Statistical Methods and Data Analysis

Estimation Methods and SEM Fit Indices

Examining the Effect of Estimation Methods on SEM Fit Indices
Published: June 2, 2020 · Last reviewed:
📖1,535 words6 min read📚4 references cited

Structural equation modeling (SEM) reports its goodness of fit through a small set of indices that have, by convention, hardened into thresholds. The Hu and Bentler (1999) cutoffs — CFI ≥ 0.95, TLI ≥ 0.95, RMSEA ≤ 0.06, SRMR ≤ 0.08 — are now the de facto standard against which SEM models are judged in psychology and education journals. The implicit assumption is that these cutoffs apply uniformly: a CFI of 0.94 is borderline regardless of how the model was estimated, and a model that fails the threshold under one estimator should also fail it under another. Shi and Maydeu-Olivares (2020), in Educational and Psychological Measurement, demonstrate that this assumption is wrong, with consequences for how SEM results should be interpreted and reported.

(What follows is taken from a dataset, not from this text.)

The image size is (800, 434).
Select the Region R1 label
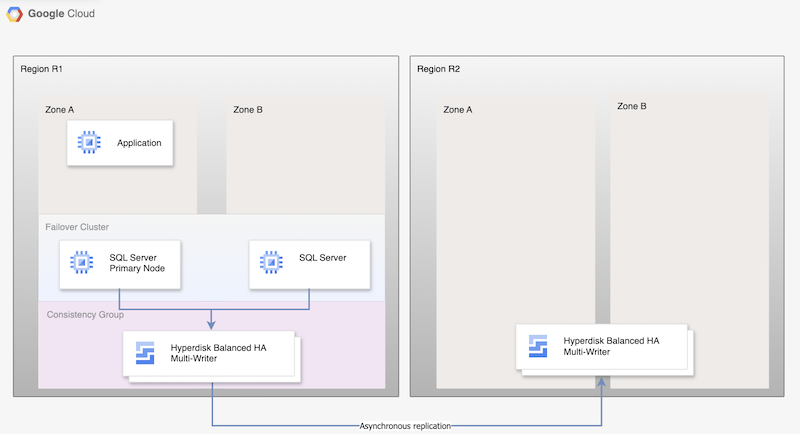pos(42,69)
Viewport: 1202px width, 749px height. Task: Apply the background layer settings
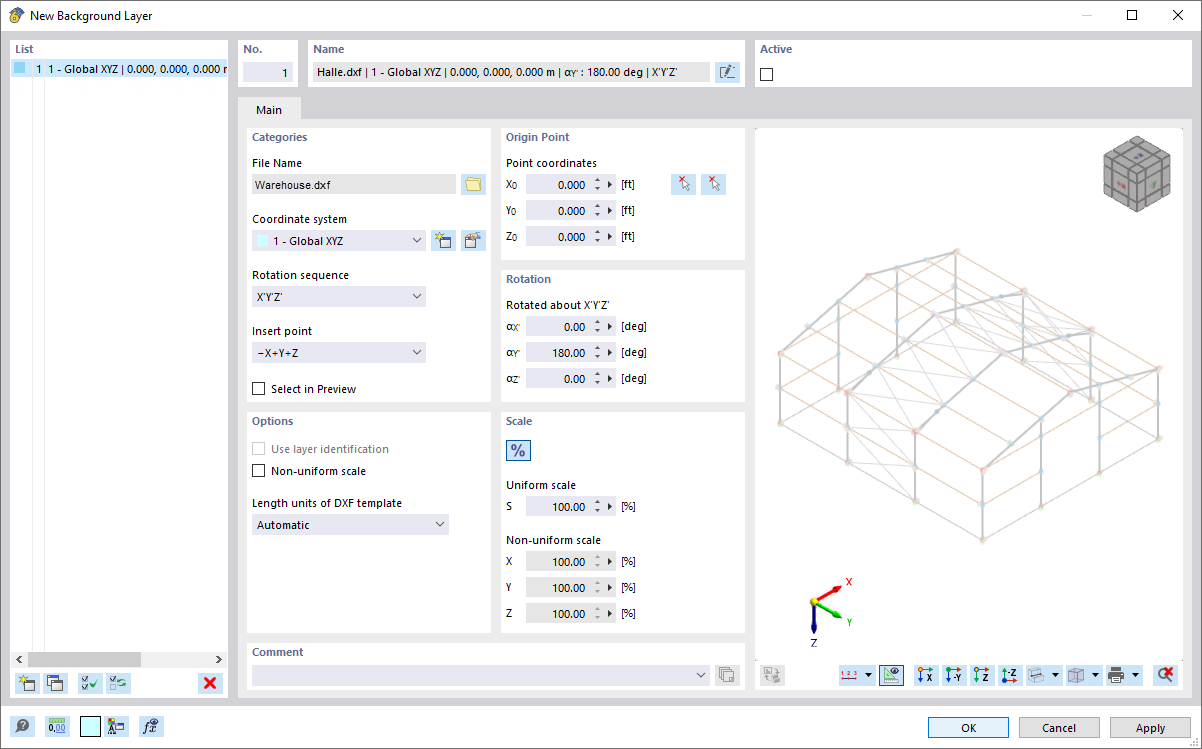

Why the estimator matters at all

SEM fits a parameterized covariance matrix to an observed data covariance matrix by minimizing some discrepancy function between the two. The standard estimators differ in what discrepancy they minimize. Maximum likelihood (ML) minimizes a function derived from the multivariate normal log-likelihood, which is appropriate when data are continuous and approximately normally distributed. Unweighted least squares (ULS) minimizes the sum of squared differences between observed and model-implied covariances, treating every covariance equally. Diagonally weighted least squares (DWLS) — implemented as WLSMV in Mplus and as the default robust estimator for categorical SEM in lavaan — weights each covariance by its asymptotic variance, which is appropriate for ordered-categorical or non-normal data.

The fit indices are computed from the same fitted model, but the values they return depend on the discrepancy function the estimator minimized. RMSEA is built around the chi-square statistic associated with the fitted model; CFI compares this chi-square to a baseline-model chi-square; SRMR is computed directly from the standardized residual covariances. When the estimator changes, the chi-square changes, the residual covariances may change, and the indices follow.

This is not a subtle effect. Beauducel and Herzberg (2006), looking at ordered-categorical SEM, showed that ML estimation applied to ordinal data produces systematically inflated chi-square values relative to the WLSMV alternative, leading to RMSEA values that look like poor fit when the underlying model is correctly specified. Their finding was a major step in establishing WLSMV as the recommended estimator for categorical SEM, but it also flagged the more general issue that fit-index values are not estimator-invariant.

What Shi and Maydeu-Olivares (2020) found

Shi and Maydeu-Olivares ran simulation studies that crossed estimator (ML, ULS, DWLS) with several types of model misspecification (incorrect dimensionality, omitted cross-loadings, ignored residual correlations) at various sample sizes. They tracked how RMSEA, CFI, and SRMR responded to each misspecification under each estimator.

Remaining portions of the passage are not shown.